Hélas, à cette question, j’osais donner une réponse :

Une génération de Canadiens français, la mienne, a pu accepter que, dans cette province, il y ait un grand commerce, une grande finance, de grandes industries, de grandes compagnies d’utilité publique, et que, dans ce commerce, cette finance, ces industries, ces compagnies, qui ne sont que le fruit de l’exploitation des ressources nationales, nous qui sommes après tout la majorité des clients, nous ne tenions, en tout cela, que les rôles les plus infimes et les plus méprisables… Mais vous savez bien qu’une autre génération ne regardera point du même œil ce spectacle poignant, parce qu’il la blesse au plus vif de son esprit et de sa fierté, parce qu’il la mord au plus sensible de sa chair.

Que le danger est grand de jouer au prophète ! Vérité accablante aussi de cet axiome que j’exprimais alors volontiers : « Les idées marchent, mais à condition qu’on les porte. » Une autre génération est venue ; elle a grandi, a pris les rênes. Hélas, elle a été aussi résignée, aussi morne que celle de ses aînés. Elle a épaulé des politiciens qui, comme elle, avaient dénoncé avec la dernière véhémence, notre servitude économique et qui, parvenus au pouvoir, ont continué, en l’aggravant, la politique de leurs prédécesseurs. Ma génération avait connu la désolante évolution d’Henri Bourassa. La génération qui nous suivit subit passivement et parfois en l’applaudissant la trahison de l’Union nationale.

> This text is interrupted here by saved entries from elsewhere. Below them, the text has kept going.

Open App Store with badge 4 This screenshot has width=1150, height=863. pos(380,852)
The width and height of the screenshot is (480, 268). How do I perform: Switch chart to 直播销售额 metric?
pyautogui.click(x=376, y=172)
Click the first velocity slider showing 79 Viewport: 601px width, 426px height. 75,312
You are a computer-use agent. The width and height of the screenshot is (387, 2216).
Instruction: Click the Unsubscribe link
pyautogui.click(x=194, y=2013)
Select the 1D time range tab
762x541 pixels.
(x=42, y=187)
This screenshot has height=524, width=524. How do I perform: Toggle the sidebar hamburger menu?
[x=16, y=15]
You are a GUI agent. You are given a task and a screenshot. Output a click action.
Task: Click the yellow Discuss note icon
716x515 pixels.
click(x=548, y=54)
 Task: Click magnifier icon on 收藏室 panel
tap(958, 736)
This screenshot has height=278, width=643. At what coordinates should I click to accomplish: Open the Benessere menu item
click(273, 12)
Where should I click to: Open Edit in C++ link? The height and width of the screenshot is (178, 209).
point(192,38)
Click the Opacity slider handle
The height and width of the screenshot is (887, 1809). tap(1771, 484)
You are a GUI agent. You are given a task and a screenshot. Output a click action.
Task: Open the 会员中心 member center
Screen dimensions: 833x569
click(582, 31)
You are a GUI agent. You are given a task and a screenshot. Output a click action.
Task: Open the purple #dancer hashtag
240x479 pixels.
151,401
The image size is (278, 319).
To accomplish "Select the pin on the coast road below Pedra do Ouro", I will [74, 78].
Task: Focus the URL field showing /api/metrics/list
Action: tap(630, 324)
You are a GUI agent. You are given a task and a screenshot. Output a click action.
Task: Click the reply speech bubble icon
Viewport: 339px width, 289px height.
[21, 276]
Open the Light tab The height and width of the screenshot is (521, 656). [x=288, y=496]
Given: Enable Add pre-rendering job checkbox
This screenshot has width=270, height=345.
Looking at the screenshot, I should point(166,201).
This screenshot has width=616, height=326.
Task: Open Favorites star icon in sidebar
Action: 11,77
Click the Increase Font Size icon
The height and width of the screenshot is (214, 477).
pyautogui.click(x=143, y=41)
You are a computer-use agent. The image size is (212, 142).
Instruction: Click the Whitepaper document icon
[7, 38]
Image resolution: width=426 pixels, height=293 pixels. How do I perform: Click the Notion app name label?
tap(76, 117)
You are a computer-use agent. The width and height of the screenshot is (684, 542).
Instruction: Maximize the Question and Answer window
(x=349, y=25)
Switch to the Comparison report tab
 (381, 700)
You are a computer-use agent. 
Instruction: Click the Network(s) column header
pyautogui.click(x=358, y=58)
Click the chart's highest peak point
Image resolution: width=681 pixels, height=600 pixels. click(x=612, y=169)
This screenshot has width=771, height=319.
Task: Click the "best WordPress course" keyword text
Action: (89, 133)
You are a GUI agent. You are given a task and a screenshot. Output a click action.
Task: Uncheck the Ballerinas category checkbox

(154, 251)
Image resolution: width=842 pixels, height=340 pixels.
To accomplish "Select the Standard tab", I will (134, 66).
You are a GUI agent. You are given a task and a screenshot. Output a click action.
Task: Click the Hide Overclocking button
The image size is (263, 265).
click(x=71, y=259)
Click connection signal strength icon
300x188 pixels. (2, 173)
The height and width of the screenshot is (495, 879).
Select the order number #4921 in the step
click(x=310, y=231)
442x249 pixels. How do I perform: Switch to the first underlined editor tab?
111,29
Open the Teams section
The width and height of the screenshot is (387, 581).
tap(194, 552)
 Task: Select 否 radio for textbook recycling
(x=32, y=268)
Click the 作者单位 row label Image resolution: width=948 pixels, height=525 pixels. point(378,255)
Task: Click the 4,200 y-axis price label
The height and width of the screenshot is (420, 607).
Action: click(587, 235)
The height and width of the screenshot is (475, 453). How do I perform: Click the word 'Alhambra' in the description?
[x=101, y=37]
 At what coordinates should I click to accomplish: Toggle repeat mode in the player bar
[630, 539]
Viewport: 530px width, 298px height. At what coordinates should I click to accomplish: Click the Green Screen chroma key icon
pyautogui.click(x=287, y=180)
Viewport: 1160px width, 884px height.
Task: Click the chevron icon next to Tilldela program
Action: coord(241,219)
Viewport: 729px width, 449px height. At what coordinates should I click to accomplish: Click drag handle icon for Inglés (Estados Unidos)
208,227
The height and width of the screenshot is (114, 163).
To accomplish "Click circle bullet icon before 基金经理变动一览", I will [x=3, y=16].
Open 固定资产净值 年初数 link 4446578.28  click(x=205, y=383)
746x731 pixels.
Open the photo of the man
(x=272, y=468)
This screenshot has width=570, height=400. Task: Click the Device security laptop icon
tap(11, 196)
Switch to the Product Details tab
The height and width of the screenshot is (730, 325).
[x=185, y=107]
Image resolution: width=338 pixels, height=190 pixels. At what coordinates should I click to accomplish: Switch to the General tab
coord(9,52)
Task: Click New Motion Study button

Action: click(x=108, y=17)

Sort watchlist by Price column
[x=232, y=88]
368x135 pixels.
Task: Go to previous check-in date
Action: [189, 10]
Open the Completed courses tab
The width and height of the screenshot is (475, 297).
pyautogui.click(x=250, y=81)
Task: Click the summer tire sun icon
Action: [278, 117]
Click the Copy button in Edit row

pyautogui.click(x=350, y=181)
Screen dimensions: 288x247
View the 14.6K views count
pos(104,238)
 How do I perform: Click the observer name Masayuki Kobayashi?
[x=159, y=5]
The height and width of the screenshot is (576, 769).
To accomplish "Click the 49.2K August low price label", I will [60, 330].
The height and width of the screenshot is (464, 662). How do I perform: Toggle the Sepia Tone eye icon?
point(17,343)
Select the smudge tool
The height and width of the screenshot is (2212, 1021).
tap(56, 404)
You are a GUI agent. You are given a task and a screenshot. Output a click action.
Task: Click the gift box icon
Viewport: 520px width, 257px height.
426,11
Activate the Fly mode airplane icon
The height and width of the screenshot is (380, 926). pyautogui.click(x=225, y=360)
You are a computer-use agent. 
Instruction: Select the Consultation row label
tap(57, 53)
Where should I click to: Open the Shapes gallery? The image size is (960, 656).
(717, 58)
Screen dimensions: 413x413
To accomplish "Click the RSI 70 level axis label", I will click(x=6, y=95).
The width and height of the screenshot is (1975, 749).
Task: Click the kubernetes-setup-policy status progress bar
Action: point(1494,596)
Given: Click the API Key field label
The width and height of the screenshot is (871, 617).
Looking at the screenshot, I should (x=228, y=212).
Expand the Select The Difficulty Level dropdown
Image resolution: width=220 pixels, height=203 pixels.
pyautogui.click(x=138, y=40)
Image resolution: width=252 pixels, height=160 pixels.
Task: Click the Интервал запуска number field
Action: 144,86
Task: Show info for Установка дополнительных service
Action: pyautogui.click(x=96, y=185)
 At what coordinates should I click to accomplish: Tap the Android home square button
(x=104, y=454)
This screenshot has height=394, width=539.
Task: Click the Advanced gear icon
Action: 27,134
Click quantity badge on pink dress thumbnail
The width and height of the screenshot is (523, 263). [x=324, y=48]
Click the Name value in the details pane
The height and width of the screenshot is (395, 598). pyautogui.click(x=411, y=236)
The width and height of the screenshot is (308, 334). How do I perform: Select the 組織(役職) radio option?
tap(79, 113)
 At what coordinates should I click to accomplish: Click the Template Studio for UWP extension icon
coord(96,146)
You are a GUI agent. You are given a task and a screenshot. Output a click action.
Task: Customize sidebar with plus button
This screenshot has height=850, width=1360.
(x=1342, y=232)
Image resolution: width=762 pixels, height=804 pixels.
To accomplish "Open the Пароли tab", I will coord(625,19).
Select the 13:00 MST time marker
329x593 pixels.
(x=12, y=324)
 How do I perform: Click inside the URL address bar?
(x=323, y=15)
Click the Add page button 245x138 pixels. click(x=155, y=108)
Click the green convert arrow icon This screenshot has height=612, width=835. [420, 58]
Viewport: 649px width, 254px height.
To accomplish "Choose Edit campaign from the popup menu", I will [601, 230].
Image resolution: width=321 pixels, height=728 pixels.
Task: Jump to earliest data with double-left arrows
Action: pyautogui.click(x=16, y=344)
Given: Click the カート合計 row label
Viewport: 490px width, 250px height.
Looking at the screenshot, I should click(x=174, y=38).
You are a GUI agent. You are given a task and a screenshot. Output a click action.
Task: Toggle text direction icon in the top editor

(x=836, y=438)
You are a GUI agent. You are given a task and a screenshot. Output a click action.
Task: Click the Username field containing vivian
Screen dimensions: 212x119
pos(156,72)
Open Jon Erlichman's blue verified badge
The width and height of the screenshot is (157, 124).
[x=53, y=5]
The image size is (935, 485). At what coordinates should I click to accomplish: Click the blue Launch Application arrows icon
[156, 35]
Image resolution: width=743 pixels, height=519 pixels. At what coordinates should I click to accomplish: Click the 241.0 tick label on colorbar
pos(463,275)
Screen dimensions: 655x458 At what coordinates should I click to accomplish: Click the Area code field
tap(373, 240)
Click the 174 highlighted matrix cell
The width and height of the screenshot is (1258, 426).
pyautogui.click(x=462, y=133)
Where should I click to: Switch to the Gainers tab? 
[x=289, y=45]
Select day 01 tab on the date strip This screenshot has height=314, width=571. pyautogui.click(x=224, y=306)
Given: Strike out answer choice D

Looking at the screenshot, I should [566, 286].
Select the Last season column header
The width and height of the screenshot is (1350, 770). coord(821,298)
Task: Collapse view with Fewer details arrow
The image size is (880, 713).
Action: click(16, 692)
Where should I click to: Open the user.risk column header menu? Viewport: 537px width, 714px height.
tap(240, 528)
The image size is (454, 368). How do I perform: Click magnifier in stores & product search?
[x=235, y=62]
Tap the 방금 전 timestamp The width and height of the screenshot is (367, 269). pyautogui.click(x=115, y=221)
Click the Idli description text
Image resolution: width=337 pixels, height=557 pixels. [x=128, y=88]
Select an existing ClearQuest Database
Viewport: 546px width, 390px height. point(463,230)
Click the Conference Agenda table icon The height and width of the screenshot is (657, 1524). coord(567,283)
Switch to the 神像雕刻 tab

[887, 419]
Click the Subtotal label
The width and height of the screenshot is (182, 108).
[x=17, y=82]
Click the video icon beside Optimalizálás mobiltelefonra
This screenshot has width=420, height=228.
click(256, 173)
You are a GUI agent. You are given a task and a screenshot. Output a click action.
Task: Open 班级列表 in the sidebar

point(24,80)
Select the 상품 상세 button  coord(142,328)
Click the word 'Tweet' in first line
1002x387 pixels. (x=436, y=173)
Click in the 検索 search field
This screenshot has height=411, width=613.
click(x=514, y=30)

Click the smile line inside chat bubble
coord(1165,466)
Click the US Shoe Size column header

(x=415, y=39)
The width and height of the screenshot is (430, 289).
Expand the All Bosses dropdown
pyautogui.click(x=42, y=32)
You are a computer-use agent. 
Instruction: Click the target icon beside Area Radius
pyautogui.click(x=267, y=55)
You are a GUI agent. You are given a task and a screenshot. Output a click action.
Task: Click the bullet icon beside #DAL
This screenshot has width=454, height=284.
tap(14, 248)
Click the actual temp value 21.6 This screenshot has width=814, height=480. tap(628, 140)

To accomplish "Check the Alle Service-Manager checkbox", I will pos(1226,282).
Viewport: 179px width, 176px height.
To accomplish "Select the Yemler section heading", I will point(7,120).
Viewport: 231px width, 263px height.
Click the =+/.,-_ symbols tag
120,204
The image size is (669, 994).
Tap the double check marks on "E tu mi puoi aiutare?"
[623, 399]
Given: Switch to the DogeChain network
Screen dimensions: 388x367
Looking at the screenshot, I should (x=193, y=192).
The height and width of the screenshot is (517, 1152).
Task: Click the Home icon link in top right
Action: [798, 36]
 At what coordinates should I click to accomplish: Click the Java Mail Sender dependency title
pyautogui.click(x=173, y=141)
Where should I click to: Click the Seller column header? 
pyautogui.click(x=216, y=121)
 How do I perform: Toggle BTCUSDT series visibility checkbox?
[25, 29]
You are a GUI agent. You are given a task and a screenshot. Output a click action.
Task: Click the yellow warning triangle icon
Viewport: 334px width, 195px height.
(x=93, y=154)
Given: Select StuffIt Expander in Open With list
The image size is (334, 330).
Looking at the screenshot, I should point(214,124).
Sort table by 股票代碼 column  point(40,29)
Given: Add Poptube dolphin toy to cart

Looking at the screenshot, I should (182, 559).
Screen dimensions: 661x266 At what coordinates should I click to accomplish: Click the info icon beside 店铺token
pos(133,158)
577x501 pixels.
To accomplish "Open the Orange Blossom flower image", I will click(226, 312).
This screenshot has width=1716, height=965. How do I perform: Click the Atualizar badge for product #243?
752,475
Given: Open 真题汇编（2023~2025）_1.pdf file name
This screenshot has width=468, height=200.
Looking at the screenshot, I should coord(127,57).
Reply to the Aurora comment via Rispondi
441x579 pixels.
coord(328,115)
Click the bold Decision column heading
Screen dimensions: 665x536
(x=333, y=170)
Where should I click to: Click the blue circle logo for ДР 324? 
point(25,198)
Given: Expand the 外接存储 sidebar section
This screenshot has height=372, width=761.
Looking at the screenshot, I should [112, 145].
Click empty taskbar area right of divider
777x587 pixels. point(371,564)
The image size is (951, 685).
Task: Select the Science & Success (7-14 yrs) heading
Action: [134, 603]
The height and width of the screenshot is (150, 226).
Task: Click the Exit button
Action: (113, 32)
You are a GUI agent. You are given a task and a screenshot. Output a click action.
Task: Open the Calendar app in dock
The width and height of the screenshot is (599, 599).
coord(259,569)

Comment l’aurais-je pu croire, en cette soirée du 12 février 1936, alors que je sentais autour de moi, à Montréal, cet auditoire si vibrant, d’oreille si ouverte, de la Chambre cadette de commerce ? Je n’ai pas oublié, en particulier, la chaude, l’étreignante poignée de main que vint me donner un jeune avocat qui faisait alors quelque peu parler de lui et qui, comme tant d’autres, devait tourner le dos à ces trop compromettantes aspirations.